В желудке у Мари-Жозеф заурчало. Она уже успела забыть о жареных голубях, к тому же они были такие крохотные. Она улыбнулась русалке:

– Вот тебе повезло! Я бы не отказалась, если бы кто-нибудь угостил меня рыбой!

Русалка взяла рыбку, откусила ей голову и протянула тушку с хвостом Мари-Жозеф.

Мари-Жозеф в ужасе отпрянула и кинулась за край фонтана. Почувствовав себя в безопасности, она сверху вниз пристально посмотрела на русалку.

«Успокойся! – приказала себе Мари-Жозеф. – Она не могла понять, что ты хочешь есть. Просто принесла тебе рыбку, как Геркулес – мышь».

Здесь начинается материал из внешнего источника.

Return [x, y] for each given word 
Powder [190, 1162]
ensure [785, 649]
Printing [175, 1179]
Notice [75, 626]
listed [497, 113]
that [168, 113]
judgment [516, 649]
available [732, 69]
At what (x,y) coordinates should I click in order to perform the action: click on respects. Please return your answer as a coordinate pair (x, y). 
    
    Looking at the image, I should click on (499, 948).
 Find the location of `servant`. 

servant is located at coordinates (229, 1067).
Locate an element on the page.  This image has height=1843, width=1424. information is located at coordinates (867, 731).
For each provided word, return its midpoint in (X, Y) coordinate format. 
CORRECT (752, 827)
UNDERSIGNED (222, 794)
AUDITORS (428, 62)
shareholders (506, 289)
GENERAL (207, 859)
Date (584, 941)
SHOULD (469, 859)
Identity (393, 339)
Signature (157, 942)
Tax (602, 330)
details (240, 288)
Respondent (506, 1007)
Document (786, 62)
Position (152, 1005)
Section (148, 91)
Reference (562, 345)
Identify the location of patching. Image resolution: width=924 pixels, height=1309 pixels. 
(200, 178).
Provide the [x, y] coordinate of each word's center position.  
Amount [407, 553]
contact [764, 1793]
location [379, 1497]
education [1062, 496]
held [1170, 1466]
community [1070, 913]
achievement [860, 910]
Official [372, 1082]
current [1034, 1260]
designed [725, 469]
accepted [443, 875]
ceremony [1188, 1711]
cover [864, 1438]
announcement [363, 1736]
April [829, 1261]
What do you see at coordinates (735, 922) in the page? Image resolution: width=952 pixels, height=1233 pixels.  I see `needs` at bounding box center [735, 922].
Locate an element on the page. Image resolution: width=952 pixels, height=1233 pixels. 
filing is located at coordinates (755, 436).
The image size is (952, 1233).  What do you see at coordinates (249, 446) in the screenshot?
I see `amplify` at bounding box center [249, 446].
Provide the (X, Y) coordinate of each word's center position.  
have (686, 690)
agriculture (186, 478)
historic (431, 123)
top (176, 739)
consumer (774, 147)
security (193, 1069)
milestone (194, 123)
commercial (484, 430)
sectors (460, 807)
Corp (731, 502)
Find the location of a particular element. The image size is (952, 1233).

Русалка пропела несколько нот.

– Спасибо, – поблагодарила Мари-Жозеф так же, как обычно благодарила кота. – Можешь ее скушать.

– Рррыба, – произнесла русалка и засунула в рот кусочек. Между зубами у нее торчал рыбий хвост. Она захрустела, проглотила его, и прозрачный плавник исчез.

На прощание Мари-Жозеф погладила русалку. Внезапно русалка схватила ее за запястье и, не прерывая нежного, плавного пения, стала мягко, но неумолимо увлекать ее в воду.

– Отпусти! – потребовала Мари-Жозеф. – Русалка…

Она попыталась вырваться, ожесточенно крутя кистью, но русалка когтями намертво сжимала ее руку. Она снова запела, громко и настойчиво, и за руку потянула Мари-Жозеф под воду. «А ну, отпусти меня!» – вскрикнула та и в ужасе отчаянно рванулась, пытаясь освободить руку из цепких острых когтей, чего бы это ни стоило.

Русалка отпустила ее. От неожиданности Мари-Жозеф опрокинулась на спину, неловко вскочила и бросилась бежать. Русалка проводила ее взглядом, чуть видимая над водой. Она все пела и пела, но звуки словно пульсировали в воде и камне и дрожью отдавались в деревянном помосте, точно дикарская барабанная дробь. Мари-Жозеф скорее даже не слышала, а ощущала ее. Она поежилась, с металлическим скрежетом захлопнула и заперла дверь, схватила фонарь и поспешила прочь из шатра.

– Спокойной ночи, мадемуазель де ла Круа. Надеюсь, вы хорошо накормили эту тварь?

– Полагаю, что да, – сухо сказала Мари-Жозеф, едва ответив на его поклон.

Она стала взбираться по Зеленому ковру, мимо усеянных каплями росы нескончаемых цветов в кадках, к безмолвным фонтанам. Прежде она никогда не боялась животных, и сейчас страх глубоко ее опечалил. У нее до сих пор ныло запястье, на котором сомкнулись когти морской твари. Однако русалка отпустила ее, а ведь могла бы в клочья изодрать ей руку, навсегда оставив шрамы.

Песня русалки неслась следом, мрачная и неблагозвучная. Мари-Жозеф вздрогнула. Перед нею белоснежными призраками возвышались статуи, а их тени черными омутами пятнали тьму. Блаженство и гордость Мари-Жозеф растворились в яростной музыке русалки.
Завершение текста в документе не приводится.